Do publishers typically provide customized or stripped-down versions of their content specifically for AI bots?

Currently, most publishers don’t provide specialized or stripped-down versions of their content. However, we’re beginning to see interest from publishers in potentially serving simpler or cleaner versions specifically to bots.

How can I bring all my licenses under the TollBit “hood”? I already have direct deals with AI players (1:1 licenses), but I also want to offer some content under a general license. How does this all fit together?

This is one of the core reasons publishers use TollBit in the first place. You can think of us as the rules engine sitting between your content and the AI ecosystem. We make it easy to enforce, meter, and report on any mix of licensing terms, whether it’s bespoke or standard.

Security

How do you handle PII info in the logs and is there a delay?

We take PII handling and log privacy seriously. We ingest raw server-side logs to detect bot activity, and securely store all of our data.

There is a 24-hour delay between when logs are received and when analytics appear in the dashboard. Customers either stream logs to our log sink endpoint continuously or let us pull from their S3 buckets once per day (nightly). A few hours after ingestion, we run a batch process that aggregates the previous day’s logs and inserts the results into our BigQuery table. Once that’s done, updated analytics appear in the dashboard. This means dashboards reflect the previous full day’s data, not real-time traffic.

How do publishers ensure TollBit doesn’t trigger their security alarms, given it's acting like a proxy?

We work directly with publishers to ensure our proxy servers are clearly whitelisted and identified within their security and firewall settings. Publishers explicitly approve TollBit’s servers or specific user agents. This clear identification prevents accidental triggering of security alarms or rate-limiting measures.

What is a TollBit token? How does authentication work and is it secure against token reuse or interception?

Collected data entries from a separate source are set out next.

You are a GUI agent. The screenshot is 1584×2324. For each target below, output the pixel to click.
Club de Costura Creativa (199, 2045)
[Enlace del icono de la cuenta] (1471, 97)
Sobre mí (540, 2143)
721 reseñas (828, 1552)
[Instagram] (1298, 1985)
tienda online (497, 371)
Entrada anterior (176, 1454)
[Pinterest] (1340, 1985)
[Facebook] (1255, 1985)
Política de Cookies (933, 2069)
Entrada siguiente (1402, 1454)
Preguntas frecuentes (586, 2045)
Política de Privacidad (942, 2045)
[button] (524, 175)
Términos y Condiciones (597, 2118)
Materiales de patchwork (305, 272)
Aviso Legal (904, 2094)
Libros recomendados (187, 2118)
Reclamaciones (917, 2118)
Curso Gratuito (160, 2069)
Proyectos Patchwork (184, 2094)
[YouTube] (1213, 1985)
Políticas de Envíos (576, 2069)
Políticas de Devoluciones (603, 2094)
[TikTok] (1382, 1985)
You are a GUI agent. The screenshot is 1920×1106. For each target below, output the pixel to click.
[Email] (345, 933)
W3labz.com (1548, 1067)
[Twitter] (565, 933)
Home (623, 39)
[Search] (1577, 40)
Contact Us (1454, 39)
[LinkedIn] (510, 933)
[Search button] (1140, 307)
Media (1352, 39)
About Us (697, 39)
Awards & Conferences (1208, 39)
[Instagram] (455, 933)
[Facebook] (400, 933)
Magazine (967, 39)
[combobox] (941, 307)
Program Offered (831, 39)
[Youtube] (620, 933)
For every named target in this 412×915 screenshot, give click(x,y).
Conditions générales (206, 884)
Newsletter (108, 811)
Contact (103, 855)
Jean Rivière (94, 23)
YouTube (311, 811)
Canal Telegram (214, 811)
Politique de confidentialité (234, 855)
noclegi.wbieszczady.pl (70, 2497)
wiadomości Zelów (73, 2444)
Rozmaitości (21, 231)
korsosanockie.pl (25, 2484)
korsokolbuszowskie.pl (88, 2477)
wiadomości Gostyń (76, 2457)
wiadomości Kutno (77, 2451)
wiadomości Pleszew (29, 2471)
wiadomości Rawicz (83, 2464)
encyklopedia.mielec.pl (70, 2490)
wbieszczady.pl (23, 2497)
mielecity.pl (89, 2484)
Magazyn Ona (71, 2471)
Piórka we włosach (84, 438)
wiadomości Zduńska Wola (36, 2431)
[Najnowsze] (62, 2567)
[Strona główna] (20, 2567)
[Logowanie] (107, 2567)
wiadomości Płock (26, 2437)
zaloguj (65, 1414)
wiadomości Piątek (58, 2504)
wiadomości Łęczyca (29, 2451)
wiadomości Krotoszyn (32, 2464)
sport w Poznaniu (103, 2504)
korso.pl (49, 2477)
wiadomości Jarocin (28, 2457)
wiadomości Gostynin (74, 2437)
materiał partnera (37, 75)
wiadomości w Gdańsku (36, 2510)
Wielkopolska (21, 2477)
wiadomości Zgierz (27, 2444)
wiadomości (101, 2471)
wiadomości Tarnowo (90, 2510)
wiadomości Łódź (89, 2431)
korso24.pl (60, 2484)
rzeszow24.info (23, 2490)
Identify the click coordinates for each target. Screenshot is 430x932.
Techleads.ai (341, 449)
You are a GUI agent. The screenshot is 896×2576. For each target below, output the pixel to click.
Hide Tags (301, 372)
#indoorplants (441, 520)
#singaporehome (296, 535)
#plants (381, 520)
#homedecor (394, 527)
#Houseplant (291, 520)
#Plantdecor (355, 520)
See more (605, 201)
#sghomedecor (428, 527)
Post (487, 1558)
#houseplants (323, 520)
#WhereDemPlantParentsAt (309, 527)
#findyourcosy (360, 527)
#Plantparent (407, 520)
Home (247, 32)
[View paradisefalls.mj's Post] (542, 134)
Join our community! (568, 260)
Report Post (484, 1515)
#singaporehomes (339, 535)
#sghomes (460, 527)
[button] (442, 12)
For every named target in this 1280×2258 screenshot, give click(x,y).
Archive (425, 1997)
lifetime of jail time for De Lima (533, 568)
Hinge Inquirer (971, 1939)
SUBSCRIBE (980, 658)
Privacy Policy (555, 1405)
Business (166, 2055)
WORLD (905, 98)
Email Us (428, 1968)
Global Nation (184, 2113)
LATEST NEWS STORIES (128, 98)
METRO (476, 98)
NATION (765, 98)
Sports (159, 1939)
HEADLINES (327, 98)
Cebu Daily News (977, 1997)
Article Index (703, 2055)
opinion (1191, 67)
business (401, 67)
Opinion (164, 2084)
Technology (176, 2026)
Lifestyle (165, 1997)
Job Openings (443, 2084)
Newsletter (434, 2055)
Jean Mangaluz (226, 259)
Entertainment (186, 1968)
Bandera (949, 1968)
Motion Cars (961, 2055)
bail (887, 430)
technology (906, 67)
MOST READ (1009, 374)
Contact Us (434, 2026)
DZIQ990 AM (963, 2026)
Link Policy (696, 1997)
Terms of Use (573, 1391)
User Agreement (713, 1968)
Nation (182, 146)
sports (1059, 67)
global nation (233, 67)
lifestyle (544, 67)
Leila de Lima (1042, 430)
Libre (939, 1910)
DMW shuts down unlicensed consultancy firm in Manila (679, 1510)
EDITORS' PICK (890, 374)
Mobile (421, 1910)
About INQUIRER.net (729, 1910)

Yes, our authentication system is designed with security in mind. Every single request a bot makes has a unique, single-use token generated specifically for that content page. Once the token is used, it's immediately invalidated. Even if someone intercepts the token, they won't be able to reuse it. Additionally, this token validation happens entirely on our TollBit infrastructure, which is securely managed.

What happens after bots pass through TollBit’s authentication – do they return directly to publishers' main websites?

Not directly. When bots pass our authentication, TollBit acts as a proxy as we fetch the content directly from the publisher’s infrastructure (either from their main website or a dedicated API endpoint they provide to us). The bots themselves never directly access the publisher’s main website after redirection. This approach ensures a controlled environment, reduces load on publishers, and centralizes access management.

Pricing

What does it cost me to implement TollBit?

For publishers, access to TollBit analytics and the marketplace is free of cost. We charge developers a small percentage on top of every transaction in the marketplace.